▶ _WHAT TO PRODUCE_
Beneath this task are records; print exactly the stretch of them from the line with "Instruction: Click the terminal search icon" through the line with "This screenshot has height=1439, width=840.", both ends included.

------------------------------

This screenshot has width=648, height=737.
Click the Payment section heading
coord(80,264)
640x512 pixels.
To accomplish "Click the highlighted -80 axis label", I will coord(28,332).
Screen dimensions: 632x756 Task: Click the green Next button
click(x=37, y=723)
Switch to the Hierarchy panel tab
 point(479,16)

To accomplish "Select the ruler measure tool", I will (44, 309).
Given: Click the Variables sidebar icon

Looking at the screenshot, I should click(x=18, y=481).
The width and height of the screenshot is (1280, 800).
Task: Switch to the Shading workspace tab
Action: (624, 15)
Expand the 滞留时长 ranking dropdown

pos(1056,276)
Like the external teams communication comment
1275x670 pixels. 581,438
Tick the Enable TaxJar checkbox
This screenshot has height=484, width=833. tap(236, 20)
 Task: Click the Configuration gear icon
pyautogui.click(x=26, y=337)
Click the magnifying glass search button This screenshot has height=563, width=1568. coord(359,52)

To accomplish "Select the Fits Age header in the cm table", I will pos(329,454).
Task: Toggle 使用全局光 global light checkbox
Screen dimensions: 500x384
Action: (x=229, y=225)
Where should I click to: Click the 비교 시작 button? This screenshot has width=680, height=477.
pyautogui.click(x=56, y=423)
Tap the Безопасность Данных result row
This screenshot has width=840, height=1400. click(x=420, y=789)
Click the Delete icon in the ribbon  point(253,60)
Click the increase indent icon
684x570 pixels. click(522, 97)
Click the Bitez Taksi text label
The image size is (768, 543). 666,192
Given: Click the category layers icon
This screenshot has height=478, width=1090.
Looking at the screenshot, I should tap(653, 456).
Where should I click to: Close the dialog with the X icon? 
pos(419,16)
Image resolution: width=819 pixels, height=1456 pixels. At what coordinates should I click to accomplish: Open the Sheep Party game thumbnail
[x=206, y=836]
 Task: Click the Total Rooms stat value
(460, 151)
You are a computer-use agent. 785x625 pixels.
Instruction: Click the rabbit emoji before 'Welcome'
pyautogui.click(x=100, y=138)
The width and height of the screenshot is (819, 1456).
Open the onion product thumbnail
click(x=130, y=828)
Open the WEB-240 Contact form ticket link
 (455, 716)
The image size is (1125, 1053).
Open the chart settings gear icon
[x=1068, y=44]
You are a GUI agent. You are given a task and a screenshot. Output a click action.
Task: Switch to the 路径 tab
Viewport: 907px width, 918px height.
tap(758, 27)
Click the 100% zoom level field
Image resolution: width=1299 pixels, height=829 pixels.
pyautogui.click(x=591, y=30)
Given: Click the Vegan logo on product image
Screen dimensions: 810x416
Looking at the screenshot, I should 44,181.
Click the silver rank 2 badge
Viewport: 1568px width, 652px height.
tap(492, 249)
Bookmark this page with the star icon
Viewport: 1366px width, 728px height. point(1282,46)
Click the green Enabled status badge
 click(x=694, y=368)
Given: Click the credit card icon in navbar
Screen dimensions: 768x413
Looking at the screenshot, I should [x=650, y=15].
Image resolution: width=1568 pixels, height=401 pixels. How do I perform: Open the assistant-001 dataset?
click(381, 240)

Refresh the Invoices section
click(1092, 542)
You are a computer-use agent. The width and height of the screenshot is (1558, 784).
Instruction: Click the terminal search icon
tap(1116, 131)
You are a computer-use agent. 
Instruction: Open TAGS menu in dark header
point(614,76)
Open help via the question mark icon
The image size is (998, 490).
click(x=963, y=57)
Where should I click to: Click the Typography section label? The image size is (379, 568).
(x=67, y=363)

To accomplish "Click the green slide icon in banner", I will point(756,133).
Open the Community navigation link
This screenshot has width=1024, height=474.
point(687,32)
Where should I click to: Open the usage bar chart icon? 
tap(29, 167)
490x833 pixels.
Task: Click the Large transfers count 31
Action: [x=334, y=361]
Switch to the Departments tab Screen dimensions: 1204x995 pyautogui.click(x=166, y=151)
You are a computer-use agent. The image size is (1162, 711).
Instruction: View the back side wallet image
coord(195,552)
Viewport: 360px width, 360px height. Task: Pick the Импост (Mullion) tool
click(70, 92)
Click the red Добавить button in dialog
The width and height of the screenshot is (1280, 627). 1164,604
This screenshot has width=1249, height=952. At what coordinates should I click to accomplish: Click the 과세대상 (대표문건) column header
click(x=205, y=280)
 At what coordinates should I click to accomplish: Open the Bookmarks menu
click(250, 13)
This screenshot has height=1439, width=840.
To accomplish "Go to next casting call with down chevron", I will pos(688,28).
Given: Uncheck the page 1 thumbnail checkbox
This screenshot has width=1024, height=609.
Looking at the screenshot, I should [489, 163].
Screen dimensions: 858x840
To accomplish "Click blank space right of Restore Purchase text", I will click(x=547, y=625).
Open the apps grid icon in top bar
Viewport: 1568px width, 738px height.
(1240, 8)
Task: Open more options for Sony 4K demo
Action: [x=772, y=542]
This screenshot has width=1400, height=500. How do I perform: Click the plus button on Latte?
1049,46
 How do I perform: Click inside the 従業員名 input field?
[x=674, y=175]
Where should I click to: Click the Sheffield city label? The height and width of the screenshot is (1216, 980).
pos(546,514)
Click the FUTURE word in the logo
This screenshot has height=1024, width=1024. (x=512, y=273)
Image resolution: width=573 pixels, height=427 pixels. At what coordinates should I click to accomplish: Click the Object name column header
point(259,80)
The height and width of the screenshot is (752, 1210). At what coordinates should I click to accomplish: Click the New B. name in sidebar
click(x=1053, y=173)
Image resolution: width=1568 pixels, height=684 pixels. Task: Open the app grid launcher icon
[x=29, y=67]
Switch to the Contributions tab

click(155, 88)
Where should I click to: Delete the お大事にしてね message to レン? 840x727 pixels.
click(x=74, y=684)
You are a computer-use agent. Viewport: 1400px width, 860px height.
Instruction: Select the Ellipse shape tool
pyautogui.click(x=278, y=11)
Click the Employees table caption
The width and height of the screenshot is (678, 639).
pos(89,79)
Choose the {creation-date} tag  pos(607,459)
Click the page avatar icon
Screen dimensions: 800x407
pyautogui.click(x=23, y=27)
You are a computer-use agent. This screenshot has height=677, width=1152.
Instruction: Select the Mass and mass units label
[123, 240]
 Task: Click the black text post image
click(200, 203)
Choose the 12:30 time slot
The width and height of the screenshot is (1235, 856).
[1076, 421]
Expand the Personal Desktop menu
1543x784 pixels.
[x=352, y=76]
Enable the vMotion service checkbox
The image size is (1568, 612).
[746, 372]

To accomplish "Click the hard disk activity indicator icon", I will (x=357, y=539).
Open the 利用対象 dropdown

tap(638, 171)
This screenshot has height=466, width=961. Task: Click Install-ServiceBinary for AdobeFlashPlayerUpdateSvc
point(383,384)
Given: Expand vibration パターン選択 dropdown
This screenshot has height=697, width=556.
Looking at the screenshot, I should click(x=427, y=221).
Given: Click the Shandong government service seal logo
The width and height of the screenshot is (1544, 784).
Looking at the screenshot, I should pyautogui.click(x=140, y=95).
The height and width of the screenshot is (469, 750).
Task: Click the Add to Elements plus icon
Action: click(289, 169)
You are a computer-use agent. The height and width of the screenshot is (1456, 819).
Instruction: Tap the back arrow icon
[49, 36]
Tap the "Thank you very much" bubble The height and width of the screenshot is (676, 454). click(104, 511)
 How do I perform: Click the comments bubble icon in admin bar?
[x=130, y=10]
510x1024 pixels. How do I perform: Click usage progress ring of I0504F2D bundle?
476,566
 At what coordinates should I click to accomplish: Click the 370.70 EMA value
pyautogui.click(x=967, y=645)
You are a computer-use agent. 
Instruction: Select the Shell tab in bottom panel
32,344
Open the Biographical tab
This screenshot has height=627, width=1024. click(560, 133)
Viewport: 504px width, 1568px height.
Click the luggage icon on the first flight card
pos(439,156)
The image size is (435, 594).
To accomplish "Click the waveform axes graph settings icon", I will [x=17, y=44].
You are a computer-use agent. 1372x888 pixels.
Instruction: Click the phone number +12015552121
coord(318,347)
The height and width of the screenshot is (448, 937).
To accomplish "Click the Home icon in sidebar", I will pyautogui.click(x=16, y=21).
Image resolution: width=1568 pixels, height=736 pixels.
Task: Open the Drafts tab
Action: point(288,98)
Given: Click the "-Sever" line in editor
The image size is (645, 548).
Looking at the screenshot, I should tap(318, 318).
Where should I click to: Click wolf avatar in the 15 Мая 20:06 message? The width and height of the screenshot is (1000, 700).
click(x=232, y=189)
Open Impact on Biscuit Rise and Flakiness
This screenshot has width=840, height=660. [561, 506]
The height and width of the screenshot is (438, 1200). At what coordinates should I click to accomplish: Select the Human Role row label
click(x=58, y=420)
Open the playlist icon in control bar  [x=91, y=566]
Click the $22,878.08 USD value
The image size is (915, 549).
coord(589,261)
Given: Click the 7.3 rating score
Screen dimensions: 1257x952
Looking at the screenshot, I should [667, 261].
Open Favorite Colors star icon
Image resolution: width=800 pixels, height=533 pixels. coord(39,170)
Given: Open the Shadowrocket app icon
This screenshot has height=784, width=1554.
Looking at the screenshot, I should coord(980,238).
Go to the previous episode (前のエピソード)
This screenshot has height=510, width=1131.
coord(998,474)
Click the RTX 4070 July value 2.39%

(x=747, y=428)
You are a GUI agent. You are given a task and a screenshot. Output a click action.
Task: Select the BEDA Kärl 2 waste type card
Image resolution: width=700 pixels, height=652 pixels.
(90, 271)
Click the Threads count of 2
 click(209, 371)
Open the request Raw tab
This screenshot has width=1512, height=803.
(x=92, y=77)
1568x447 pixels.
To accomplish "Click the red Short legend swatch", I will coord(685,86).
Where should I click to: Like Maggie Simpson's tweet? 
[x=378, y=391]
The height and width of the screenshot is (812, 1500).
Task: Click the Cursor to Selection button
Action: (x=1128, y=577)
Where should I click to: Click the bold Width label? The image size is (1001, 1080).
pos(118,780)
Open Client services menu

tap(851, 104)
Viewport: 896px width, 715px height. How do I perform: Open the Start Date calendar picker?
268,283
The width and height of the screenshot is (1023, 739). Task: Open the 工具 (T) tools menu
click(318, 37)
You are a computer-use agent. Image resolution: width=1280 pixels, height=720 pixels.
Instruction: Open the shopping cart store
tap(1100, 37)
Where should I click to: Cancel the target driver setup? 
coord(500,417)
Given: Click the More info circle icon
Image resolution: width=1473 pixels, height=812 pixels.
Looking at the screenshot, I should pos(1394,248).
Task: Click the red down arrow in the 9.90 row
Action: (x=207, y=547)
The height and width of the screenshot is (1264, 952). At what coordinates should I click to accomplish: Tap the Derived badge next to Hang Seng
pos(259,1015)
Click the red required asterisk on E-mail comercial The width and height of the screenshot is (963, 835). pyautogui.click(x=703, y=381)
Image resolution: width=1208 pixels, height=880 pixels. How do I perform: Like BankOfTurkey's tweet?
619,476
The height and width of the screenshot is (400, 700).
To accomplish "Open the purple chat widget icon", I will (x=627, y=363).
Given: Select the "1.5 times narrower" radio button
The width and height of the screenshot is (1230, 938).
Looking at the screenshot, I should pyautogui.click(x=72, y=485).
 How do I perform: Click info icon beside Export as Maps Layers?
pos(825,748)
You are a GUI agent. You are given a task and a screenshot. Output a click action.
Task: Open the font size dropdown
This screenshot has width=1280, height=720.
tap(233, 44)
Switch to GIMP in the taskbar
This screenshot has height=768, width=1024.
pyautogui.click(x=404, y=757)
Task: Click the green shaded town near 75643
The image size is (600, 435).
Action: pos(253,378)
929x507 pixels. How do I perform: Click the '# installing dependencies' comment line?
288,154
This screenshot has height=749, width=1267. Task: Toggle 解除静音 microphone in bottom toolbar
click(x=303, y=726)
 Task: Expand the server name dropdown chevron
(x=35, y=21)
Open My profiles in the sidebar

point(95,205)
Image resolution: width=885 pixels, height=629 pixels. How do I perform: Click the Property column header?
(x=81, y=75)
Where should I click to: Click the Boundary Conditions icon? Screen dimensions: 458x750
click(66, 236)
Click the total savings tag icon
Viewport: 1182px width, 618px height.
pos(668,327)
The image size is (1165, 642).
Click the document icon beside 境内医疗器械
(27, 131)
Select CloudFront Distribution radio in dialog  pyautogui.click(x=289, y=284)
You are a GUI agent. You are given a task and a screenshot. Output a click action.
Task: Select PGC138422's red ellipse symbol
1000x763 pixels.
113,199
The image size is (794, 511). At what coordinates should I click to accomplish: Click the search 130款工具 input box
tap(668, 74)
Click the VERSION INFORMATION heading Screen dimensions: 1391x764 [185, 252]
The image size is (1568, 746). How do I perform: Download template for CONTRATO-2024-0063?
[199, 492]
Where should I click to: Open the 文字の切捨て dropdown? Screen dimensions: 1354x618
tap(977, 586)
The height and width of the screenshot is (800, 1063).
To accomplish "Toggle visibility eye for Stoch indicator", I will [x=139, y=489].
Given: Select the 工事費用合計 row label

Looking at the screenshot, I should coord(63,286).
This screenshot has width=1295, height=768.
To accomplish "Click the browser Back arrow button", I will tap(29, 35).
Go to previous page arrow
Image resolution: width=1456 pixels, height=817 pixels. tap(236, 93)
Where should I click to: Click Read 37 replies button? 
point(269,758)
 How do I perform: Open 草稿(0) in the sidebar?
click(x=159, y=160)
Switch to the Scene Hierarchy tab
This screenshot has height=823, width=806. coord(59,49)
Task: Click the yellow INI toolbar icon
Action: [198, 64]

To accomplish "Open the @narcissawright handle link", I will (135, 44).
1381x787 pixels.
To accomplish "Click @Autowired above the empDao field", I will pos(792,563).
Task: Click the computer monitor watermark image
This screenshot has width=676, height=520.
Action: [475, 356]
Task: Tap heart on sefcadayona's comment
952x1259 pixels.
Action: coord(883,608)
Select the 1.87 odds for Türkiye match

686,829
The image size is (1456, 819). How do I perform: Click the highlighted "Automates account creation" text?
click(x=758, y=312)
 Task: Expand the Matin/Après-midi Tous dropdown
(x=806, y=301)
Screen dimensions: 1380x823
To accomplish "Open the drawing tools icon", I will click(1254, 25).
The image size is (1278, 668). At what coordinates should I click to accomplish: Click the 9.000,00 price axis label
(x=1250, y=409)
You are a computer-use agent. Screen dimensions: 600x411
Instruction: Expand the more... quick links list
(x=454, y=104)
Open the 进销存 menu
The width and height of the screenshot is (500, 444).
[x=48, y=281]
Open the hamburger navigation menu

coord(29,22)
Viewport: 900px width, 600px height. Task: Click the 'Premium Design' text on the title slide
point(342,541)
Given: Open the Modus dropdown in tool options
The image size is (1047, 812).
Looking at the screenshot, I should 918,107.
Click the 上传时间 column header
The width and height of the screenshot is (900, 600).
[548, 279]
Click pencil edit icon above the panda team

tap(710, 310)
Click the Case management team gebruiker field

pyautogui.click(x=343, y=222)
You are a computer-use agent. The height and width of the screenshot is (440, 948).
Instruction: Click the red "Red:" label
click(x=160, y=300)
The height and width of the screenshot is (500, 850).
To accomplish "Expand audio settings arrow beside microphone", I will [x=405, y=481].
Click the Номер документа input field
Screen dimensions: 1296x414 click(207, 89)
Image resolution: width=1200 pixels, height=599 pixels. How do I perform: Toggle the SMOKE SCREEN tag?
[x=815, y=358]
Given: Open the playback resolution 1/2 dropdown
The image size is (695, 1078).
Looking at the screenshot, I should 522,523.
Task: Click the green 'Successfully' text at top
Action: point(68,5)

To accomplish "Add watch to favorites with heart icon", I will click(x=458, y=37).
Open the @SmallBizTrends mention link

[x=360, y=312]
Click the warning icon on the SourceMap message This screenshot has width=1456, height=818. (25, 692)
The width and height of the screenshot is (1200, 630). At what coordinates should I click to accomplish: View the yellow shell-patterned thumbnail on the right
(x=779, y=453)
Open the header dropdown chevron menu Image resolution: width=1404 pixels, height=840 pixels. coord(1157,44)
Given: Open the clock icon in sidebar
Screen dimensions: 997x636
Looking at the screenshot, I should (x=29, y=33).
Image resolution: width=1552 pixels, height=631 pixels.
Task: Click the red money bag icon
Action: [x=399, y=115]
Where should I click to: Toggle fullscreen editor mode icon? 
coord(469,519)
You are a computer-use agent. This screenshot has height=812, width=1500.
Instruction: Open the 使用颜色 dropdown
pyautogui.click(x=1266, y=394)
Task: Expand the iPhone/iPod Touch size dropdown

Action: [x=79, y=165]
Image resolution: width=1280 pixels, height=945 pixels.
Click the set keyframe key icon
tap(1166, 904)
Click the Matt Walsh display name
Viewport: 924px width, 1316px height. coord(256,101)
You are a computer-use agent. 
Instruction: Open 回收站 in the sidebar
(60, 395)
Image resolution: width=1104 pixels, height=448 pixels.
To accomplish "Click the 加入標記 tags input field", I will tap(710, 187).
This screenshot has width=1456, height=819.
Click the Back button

------------------------------

▶ _WORKED SOLUTION_
Instruction: Click the terminal search icon
tap(1116, 131)
You are a computer-use agent. 
Instruction: Open TAGS menu in dark header
point(614,76)
Open help via the question mark icon
The image size is (998, 490).
click(x=963, y=57)
Where should I click to: Click the Typography section label? The image size is (379, 568).
(x=67, y=363)

To accomplish "Click the green slide icon in banner", I will point(756,133).
Open the Community navigation link
This screenshot has width=1024, height=474.
point(687,32)
Where should I click to: Open the usage bar chart icon? 
tap(29, 167)
490x833 pixels.
Task: Click the Large transfers count 31
Action: [x=334, y=361]
Switch to the Departments tab Screen dimensions: 1204x995 pyautogui.click(x=166, y=151)
You are a computer-use agent. The image size is (1162, 711).
Instruction: View the back side wallet image
coord(195,552)
Viewport: 360px width, 360px height. Task: Pick the Импост (Mullion) tool
click(70, 92)
Click the red Добавить button in dialog
The width and height of the screenshot is (1280, 627). 1164,604
This screenshot has width=1249, height=952. At what coordinates should I click to accomplish: Click the 과세대상 (대표문건) column header
click(x=205, y=280)
 At what coordinates should I click to accomplish: Open the Bookmarks menu
click(250, 13)
This screenshot has height=1439, width=840.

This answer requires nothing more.